Akka Stream - Parallel Processing with Partition - scala

I'm looking for a way to implement/use Fan-out which takes 1 input, and broadcast to N outputs parallel, the difference is that i want to partition them.
Example: 1 input can emit to 4 different outputs, and other input can emit to 2 others outputs, depends on some function f
source ~> partitionWithBroadcast // Outputs to some subset of [0,3] outputs
partitionWithBroadcast(0) ~> ...
partitionWithBroadcast(1) ~> ...
partitionWithBroadcast(2) ~> ...
partitionWithBroadcast(3) ~> ...
I was searching in the Akka documentation but couldn't found any flow which can be suitable
any ideas?

What comes to mind is a FanOutShape with filters attached to each output. NOTE: I am not using the standard Partition operator because it emits to just 1 output. The question asks to emit to any of the connected outputs.
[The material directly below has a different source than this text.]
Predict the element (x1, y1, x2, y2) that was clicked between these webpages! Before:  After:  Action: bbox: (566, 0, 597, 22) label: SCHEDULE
E.g.:
def createPartial[E](partitioner: E => Set[Int]) = {
GraphDSL.create[FanOutShape4[E,E,E,E,E]]() { implicit builder =>
import GraphDSL.Implicits._
val flow = builder.add(Flow.fromFunction((e: E) => (e, partitioner(e))))
val broadcast = builder.add(Broadcast[(E, Set[Int])](4))
val flow0 = builder.add(Flow[(E, Set[Int])].filter(_._2.contains(0)).map(_._1))
val flow1 = builder.add(Flow[(E, Set[Int])].filter(_._2.contains(1)).map(_._1))
val flow2 = builder.add(Flow[(E, Set[Int])].filter(_._2.contains(2)).map(_._1))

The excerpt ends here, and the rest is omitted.